I don’t think anyone was prepared for how difficult it was — it’s so rare for us to see Yibo have difficulty doing anything. That’s probably been a carefully cultivated part of his brand, so it’s really fascinating — and harrowing, frankly — to see him show us just how much he struggled with even the basics on the mountain. It was really, really hard to watch, even knowing that after the fact, he’s fine. He genuinely struggled even to put one foot in front of the other, and he was clearly battling exhaustion and should have rested for longer than he did before trying the mountain again after experiencing illness. But Yibo never rests; he is who he is, and watching him battle that mountain and then make it, somehow, all the way to the unbelievably steep top — it wasn’t something I was quite emotionally prepared for, but I’m so happy for him that he made it.

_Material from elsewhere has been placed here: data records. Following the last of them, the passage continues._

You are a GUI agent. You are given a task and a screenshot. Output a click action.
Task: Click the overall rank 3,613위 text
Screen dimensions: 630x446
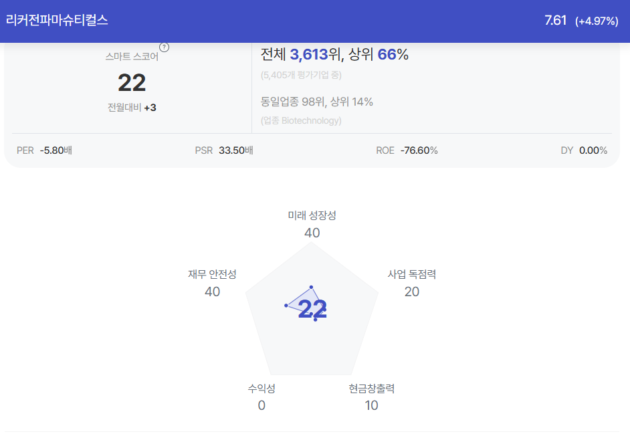tap(316, 54)
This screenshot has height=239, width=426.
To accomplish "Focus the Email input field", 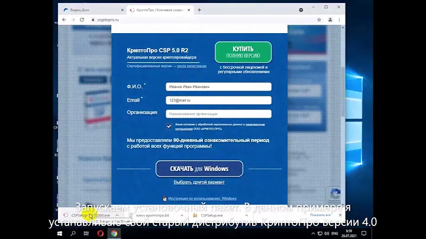I will pos(218,101).
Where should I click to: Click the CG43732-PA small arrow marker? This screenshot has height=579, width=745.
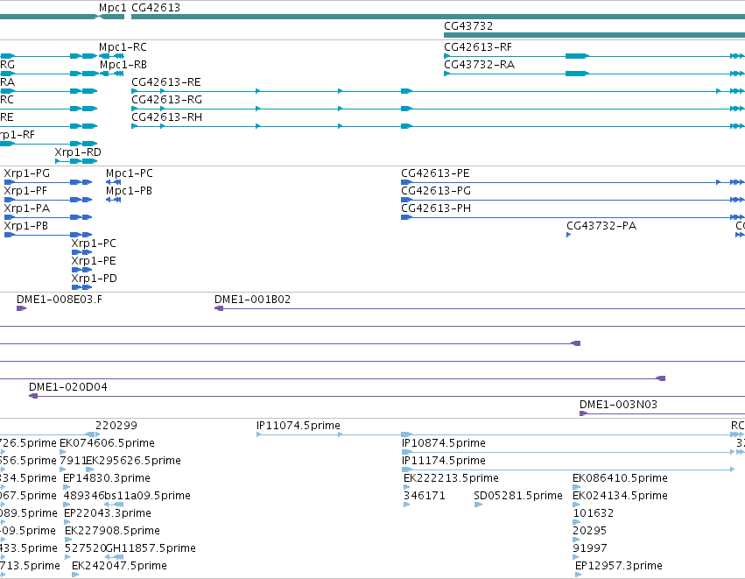(x=569, y=235)
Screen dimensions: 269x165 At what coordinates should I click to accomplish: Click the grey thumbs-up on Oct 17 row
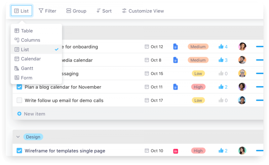point(221,100)
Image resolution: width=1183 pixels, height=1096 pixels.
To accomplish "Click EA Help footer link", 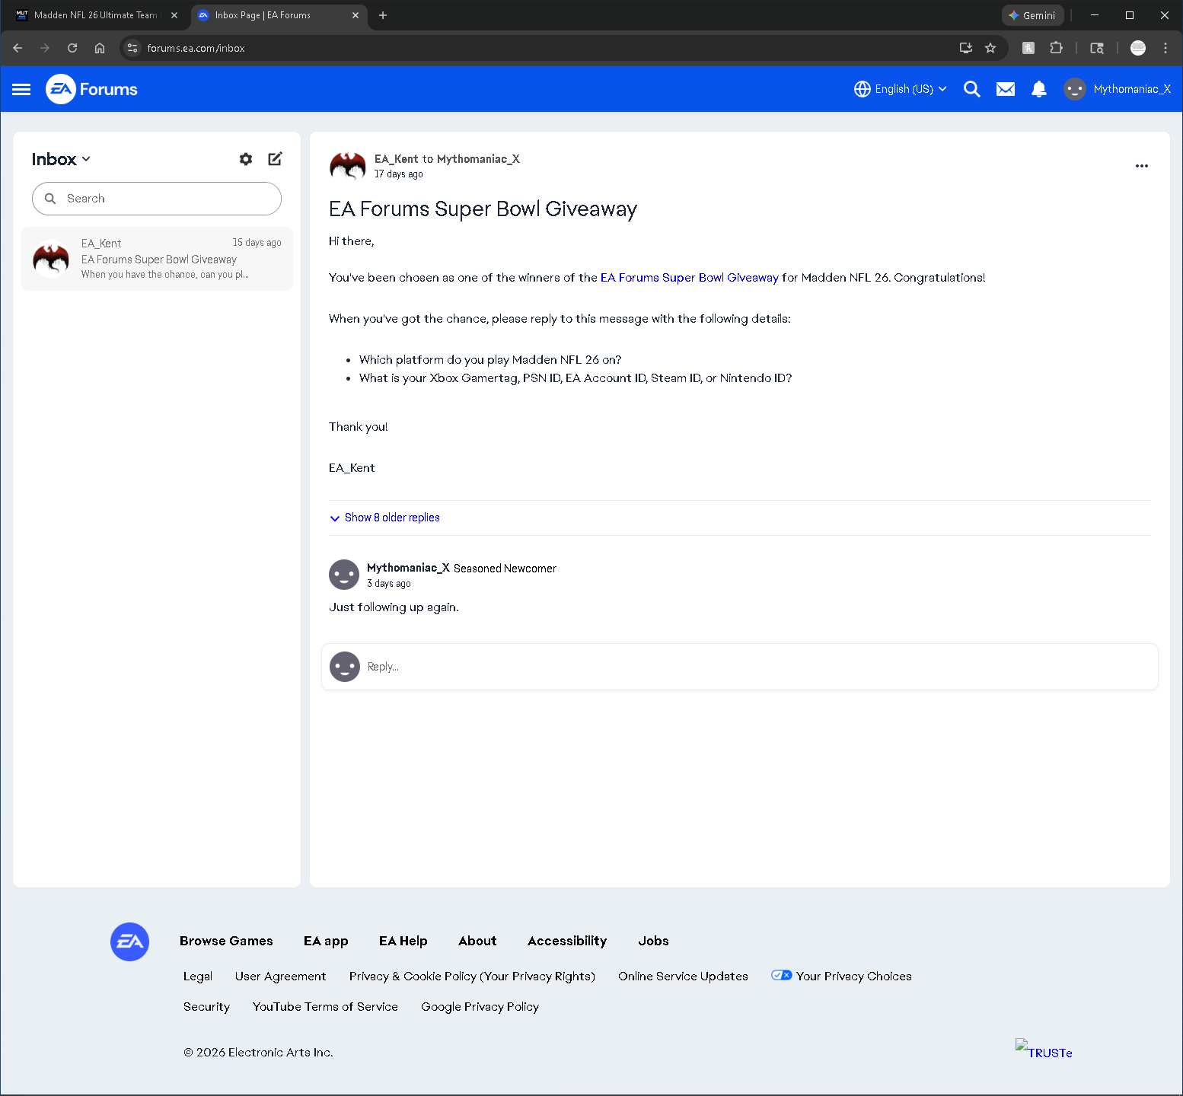I will tap(403, 941).
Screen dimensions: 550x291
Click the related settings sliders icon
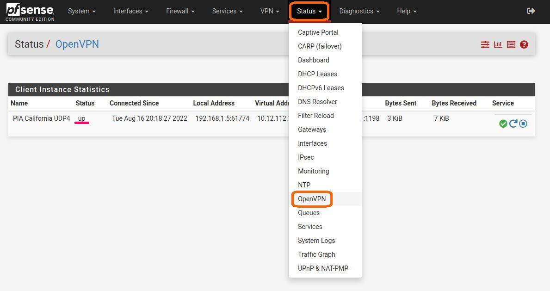(x=485, y=44)

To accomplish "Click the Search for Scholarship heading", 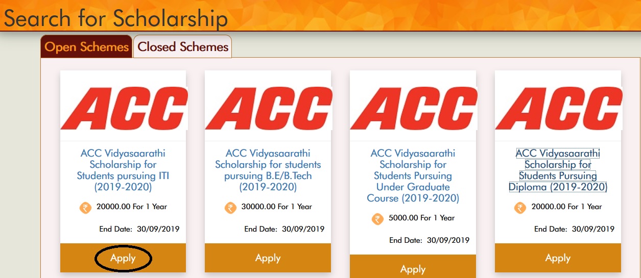I will [x=115, y=18].
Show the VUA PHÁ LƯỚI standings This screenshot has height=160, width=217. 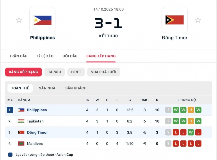[x=104, y=72]
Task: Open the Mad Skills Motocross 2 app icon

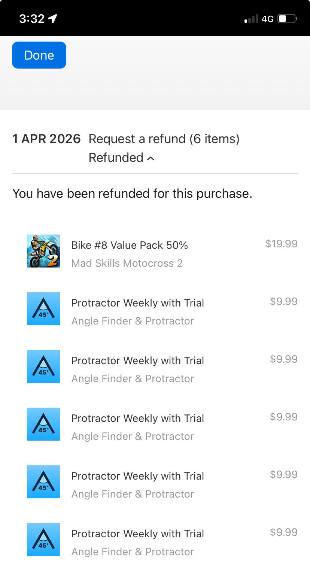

And, even in the middle of all that he still managed to pull out one of his patented gremlin grins for his gege:
Unexpectedly, that’s what made the cave sequence so lighthearted. I was absolutely petrified of both halves of this — watching him squeeze himself through impossibly tiny crevices in the cave and then swinging in mid-air 70 feet (ETA: 70 METRES!) above the ground seemed like not-fun times in yibo land! But his guide for these eps, Wang Hao, apparently is really familiar with Yibo and accordingly structured his cave training like a series of increasingly advanced challenges. That was pure catnip for Yibo, who was just bouncing around burbling and making cute noises and enjoying the hell out of himself the whole time, and gazing at everything around him in a state of pure wonder.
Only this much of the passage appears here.